7. Il est constant que M. A n’a pas été admis à la retraite sur le fondement de ces dispositions mais a été radié des cadres et mis à la retraite d’office par mesure disciplinaire. N’ayant pas été admis à la retraite pour invalidité ou par limite d’âge, il n’a pas non plus bénéficié d’une pension proportionnelle pour invalidité ou par limite d’âge au sens des dispositions précitées. Dans ces conditions, et quand bien même il aurait rempli les conditions d’ancienneté pour bénéficier d’une pension proportionnelle, il ne disposait pas d’une pension d’ancienneté au sens des dispositions de la loi du 8 avril 1957. Il s’ensuit, alors même qu’il n’a fait l’objet d’aucune condamnation pénale à raison des faits reprochés, que M. A n’avait pas droit à la bonification prévue par la loi du 8 avril 1957. Par suite, le ministre chargé du budget qui était tenu de tirer les conséquences n’a pas méconnu les dispositions précitées.
8. En deuxième lieu, si M. A soutient qu’il justifiait de plus de 25 années de services, qu’il a été admis à la retraite le jour anniversaire de ses 57 ans, que la mesure en litige représente un préjudice financier alors qu’il a deux enfants mineurs à charge, dont l’un est handicapé, et qu’il doit verser une pension alimentaire pour ses trois enfants mineurs issus d’une précédente union, ces circonstances sont sans incidence sur ses droits à pension dès lors, comme il vient d’être dit, qu’il a été radié des cadres et mis à la retraite d’office et que le service des retraites de l’Etat ne pouvait, en application des dispositions législatives précitées, que tirer les conséquences de cette radiation des cadres pour motif disciplinaire en refusant le bénéfice de la bonification en litige.
9. En troisième lieu, le requérant soutient que le refus de prendre en compte dans le calcul de sa pension la bonification en cause serait constitutive d’une rupture d’égalité. Nous estimons que ce moyen ne peut être utilement invoqué pour contester le refus d’appliquer une mesure à laquelle le requérant ne pouvait, en tout état de cause, prétendre. Par ailleurs, le requérant fait valoir qu’il a surcotisé durant toute sa carrière et qu’il dispose ainsi d’un droit acquis au bénéfice de la bonification en cause. Toutefois, les prélèvements de retenues pour pensions ne peuvent ouvrir à l’ancien fonctionnaire aucun droit à ce que sa pension soit liquidée sur des bases autres que celles qu’imposent les lois et les règlements. La circonstance que de tels prélèvements aient été effectués le traitement du requérant pendant ses années d’activité ne lui a donc fait acquérir aucun droit à l’octroi de la bonification en litige.
10. En dernier lieu, la décision de pension contestée n’est que la conséquence de la décision disciplinaire prise par décret du président de la République, qu’il n’a pas contestée. Le requérant ne peut par suite utilement se prévaloir de ce que cette décision constituerait une sanction qui s’ajouterait à la sanction disciplinaire dont il a fait l’objet en raison des faits qu’il a commis.
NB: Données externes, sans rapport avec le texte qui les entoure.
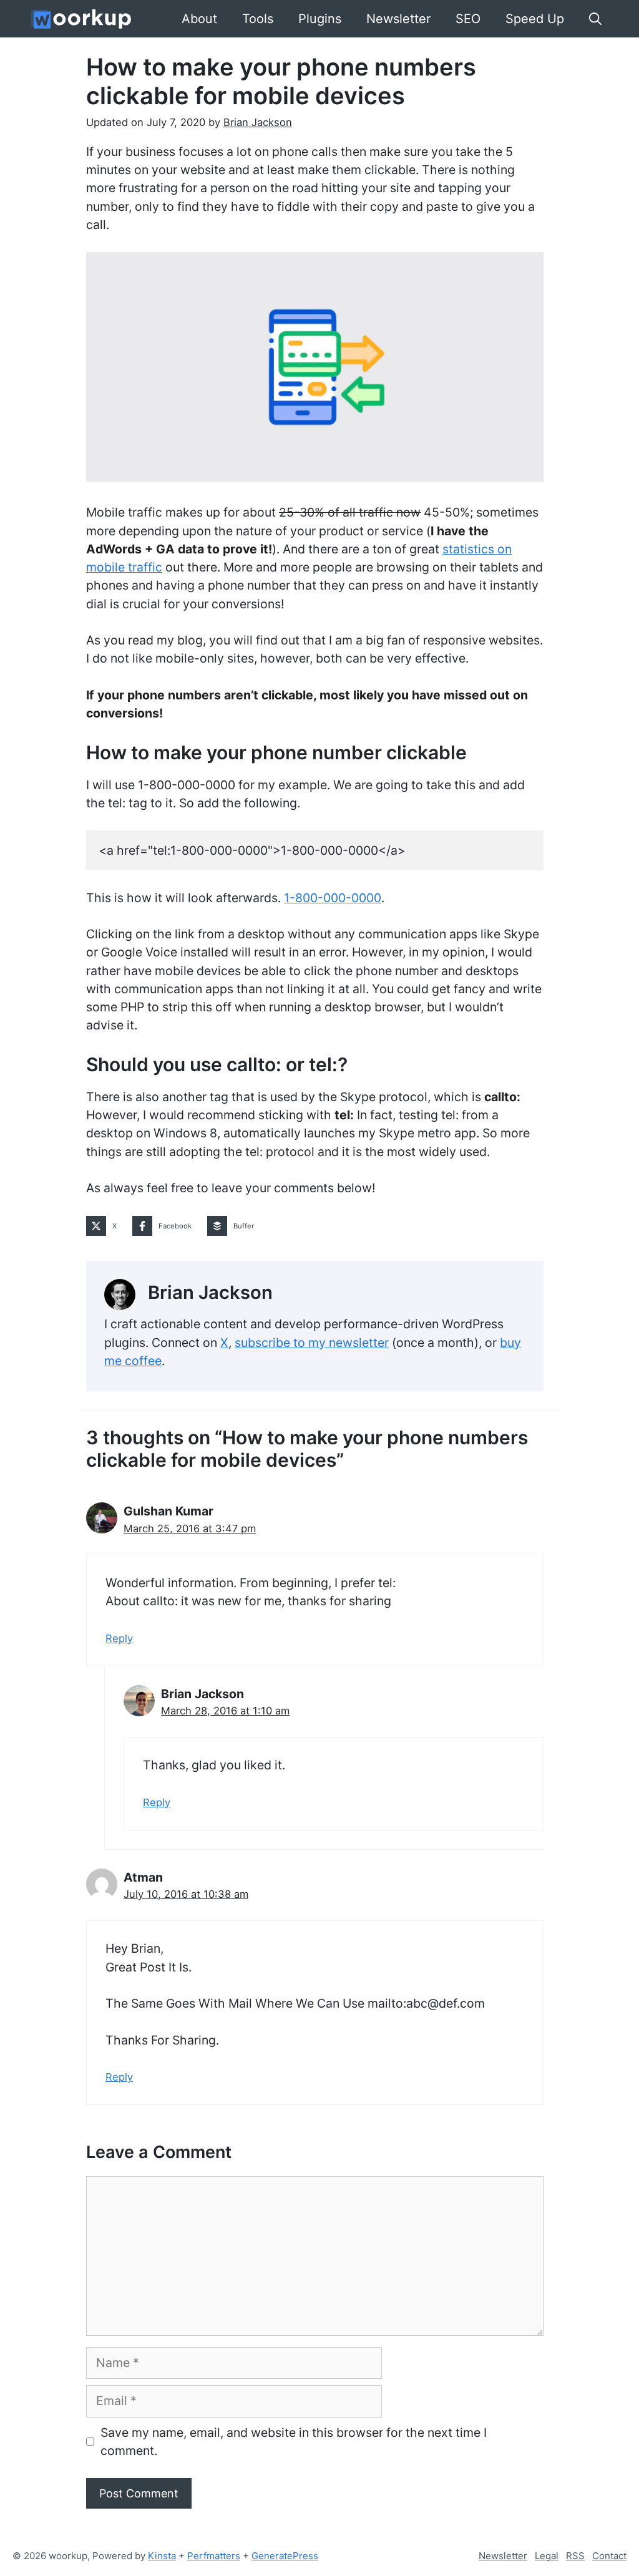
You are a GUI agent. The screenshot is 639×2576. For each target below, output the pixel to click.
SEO (468, 18)
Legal (547, 2556)
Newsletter (398, 18)
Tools (257, 18)
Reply (119, 1638)
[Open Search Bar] (595, 18)
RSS (575, 2556)
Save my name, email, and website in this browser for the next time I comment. (293, 2441)
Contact (609, 2556)
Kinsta (162, 2556)
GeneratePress (284, 2556)
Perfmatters (213, 2556)
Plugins (319, 18)
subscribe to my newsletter (312, 1342)
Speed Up (534, 18)
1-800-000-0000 (332, 897)
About (199, 18)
11. Il résulte de tout ce qui précède que les conclusions à fin d’annulation de M. A doivent être rejetées. Doivent être rejetées, par voie de conséquence, ses conclusions à fin d’injonction et celles présentées au titre de l’article L. 761-1 du code de justice administrative. Enfin, aux termes de l’article L. 11 du code de justice administrative : « Les jugements sont exécutoires ». Par suite, les conclusions aux fins de conférer au présent jugement un caractère exécutoire sont sans objet et ne peuvent qu’être rejetées.
D E C I D E :
Article 1er : La requête de M. A est rejetée.
Article 2 : Le présent jugement sera notifié à M. B A et au ministre de l’économie, des finances et de la souveraineté industrielle et numérique.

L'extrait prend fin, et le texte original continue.